**Data provided:**
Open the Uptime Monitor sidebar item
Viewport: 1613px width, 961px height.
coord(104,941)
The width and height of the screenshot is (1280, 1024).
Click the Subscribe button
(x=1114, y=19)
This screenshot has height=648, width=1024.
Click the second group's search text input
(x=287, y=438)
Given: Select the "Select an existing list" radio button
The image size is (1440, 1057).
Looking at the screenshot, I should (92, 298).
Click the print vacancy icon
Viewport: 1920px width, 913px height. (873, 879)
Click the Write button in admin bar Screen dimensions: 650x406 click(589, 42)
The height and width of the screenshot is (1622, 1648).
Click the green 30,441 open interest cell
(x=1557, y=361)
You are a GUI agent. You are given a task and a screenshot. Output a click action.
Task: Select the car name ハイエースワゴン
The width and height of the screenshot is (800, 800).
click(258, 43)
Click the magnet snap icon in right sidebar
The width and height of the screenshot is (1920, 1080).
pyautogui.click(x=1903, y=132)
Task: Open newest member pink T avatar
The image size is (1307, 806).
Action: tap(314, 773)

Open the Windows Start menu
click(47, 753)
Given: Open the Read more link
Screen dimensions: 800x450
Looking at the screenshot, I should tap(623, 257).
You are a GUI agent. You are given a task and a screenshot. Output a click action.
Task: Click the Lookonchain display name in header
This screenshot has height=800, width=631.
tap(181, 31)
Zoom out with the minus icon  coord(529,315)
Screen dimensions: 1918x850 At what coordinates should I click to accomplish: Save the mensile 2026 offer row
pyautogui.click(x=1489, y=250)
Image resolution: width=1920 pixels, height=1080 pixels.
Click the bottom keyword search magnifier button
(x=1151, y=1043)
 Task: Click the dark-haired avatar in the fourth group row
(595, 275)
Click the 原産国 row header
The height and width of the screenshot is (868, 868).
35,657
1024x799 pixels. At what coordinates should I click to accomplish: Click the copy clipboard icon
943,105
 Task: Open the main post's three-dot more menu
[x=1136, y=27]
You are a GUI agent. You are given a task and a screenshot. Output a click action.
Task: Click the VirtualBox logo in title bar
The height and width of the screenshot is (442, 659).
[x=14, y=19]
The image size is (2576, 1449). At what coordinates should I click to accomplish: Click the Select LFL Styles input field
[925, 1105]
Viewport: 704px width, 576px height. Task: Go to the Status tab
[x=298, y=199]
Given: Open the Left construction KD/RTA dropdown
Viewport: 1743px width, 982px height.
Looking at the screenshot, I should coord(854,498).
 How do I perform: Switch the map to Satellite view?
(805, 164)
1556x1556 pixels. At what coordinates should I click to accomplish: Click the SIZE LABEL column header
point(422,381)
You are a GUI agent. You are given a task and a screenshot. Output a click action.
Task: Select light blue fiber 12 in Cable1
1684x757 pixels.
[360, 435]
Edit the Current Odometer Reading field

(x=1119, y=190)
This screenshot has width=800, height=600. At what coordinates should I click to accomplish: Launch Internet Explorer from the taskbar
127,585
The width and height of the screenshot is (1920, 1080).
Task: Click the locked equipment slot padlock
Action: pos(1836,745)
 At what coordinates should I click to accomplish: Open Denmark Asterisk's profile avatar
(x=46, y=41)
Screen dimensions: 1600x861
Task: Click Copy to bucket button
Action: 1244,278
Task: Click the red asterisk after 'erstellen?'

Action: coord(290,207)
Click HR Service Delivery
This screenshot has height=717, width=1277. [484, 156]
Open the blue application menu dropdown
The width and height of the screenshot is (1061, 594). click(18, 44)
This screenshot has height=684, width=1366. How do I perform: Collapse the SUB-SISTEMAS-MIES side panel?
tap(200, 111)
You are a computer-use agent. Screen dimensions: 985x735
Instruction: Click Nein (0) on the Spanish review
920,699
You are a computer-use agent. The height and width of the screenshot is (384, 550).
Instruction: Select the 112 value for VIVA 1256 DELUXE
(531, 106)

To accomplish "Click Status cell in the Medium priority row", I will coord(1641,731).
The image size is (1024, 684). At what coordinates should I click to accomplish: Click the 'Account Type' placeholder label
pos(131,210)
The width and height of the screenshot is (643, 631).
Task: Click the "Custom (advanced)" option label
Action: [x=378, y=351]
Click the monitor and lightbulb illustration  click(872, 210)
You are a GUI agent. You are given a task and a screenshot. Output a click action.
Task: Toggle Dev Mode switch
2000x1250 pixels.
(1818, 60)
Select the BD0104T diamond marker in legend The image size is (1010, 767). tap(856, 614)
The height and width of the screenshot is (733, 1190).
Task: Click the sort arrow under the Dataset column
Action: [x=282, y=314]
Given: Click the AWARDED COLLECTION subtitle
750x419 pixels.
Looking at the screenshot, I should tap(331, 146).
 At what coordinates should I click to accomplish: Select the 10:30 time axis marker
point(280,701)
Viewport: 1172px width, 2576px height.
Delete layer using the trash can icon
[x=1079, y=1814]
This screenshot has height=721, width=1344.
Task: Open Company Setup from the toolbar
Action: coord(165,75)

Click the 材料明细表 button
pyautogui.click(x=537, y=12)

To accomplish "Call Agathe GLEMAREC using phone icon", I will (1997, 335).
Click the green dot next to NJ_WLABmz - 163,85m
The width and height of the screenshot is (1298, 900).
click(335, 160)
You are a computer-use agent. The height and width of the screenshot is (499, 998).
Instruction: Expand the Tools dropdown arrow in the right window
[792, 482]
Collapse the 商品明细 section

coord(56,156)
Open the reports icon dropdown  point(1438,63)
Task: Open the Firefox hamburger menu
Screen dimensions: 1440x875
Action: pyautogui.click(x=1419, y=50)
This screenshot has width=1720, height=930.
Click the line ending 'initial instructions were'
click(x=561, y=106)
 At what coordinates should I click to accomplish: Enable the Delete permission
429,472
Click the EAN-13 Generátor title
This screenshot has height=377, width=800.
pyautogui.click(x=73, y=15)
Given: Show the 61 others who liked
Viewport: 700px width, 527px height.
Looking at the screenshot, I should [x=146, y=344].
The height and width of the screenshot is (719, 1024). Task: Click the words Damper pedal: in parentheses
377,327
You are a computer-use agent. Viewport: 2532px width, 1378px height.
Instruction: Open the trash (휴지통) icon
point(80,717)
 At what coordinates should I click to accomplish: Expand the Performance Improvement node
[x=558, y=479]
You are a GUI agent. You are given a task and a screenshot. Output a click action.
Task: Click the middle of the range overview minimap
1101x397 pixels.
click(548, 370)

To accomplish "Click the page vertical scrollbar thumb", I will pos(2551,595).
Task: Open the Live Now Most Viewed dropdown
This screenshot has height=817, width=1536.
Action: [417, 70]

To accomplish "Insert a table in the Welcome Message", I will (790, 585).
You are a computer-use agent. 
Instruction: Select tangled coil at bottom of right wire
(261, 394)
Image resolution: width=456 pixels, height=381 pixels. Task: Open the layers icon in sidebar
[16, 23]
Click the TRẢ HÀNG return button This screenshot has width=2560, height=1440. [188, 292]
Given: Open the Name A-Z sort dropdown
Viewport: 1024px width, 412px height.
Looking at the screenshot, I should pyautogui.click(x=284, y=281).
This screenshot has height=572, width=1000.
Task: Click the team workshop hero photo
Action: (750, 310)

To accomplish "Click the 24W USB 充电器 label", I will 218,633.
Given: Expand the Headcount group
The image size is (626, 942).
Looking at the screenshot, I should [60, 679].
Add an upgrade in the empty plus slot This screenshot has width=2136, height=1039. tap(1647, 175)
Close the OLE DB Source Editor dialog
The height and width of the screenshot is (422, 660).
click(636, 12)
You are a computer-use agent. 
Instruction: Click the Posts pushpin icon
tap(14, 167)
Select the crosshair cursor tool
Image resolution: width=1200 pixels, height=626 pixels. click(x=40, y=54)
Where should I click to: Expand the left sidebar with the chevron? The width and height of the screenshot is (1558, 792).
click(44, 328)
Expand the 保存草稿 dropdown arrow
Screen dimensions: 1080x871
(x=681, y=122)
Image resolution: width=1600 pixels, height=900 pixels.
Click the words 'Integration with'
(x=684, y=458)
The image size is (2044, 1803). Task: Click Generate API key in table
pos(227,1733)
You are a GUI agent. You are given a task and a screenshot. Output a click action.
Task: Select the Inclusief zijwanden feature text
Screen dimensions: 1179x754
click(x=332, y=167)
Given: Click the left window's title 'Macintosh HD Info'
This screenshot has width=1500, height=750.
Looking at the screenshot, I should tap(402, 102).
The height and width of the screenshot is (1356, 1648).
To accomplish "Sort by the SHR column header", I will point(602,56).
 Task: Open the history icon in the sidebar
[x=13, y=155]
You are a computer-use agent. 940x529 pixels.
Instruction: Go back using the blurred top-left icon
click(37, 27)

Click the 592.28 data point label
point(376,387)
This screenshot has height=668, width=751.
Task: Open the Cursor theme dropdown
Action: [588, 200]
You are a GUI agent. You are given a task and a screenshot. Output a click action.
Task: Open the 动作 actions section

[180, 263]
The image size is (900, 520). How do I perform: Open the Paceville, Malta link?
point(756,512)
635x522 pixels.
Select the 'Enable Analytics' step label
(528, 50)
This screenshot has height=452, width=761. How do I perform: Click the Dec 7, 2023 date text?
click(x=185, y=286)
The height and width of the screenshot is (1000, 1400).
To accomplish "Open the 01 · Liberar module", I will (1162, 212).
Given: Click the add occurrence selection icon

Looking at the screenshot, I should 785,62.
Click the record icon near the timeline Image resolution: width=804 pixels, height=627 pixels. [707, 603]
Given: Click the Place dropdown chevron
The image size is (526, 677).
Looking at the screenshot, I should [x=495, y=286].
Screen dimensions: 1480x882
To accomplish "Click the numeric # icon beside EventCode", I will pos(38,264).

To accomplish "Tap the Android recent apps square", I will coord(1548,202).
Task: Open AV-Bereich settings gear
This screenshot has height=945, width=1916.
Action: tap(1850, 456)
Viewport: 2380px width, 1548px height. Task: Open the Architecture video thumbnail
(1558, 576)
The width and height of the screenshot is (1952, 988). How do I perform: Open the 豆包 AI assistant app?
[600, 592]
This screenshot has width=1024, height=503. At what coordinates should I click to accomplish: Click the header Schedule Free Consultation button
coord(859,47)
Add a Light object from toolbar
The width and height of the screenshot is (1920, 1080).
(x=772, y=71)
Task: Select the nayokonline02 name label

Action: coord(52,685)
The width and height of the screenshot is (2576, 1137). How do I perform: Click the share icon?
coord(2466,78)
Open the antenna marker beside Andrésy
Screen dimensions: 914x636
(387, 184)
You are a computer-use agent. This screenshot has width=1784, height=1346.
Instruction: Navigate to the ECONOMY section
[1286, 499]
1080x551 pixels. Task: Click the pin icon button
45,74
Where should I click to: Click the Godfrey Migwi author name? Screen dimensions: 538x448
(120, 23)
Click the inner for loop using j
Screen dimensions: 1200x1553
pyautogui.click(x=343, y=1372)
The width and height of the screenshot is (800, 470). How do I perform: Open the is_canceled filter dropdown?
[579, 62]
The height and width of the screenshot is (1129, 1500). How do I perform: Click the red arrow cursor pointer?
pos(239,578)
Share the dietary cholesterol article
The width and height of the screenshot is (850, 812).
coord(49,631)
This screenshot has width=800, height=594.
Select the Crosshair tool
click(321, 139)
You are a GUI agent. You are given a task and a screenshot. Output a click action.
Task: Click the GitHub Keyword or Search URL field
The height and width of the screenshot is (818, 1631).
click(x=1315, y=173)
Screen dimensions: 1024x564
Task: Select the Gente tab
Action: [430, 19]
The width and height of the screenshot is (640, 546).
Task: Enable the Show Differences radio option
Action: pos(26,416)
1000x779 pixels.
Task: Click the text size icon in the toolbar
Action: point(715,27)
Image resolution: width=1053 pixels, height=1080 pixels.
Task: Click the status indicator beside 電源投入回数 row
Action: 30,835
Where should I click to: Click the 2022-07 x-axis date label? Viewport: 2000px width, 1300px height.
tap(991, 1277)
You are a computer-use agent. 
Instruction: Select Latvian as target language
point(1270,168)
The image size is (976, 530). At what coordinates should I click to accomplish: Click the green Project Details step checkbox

**Given exercise:**
Copy out the entries word for word, starting at the line containing "Click the 材料明细表 button" and ending at the line containing "Action: pyautogui.click(x=1419, y=50)".

**Full solution:**
Click the 材料明细表 button
pyautogui.click(x=537, y=12)

To accomplish "Call Agathe GLEMAREC using phone icon", I will (1997, 335).
Click the green dot next to NJ_WLABmz - 163,85m
The width and height of the screenshot is (1298, 900).
click(335, 160)
You are a computer-use agent. The height and width of the screenshot is (499, 998).
Instruction: Expand the Tools dropdown arrow in the right window
[792, 482]
Collapse the 商品明细 section

coord(56,156)
Open the reports icon dropdown  point(1438,63)
Task: Open the Firefox hamburger menu
Screen dimensions: 1440x875
Action: pyautogui.click(x=1419, y=50)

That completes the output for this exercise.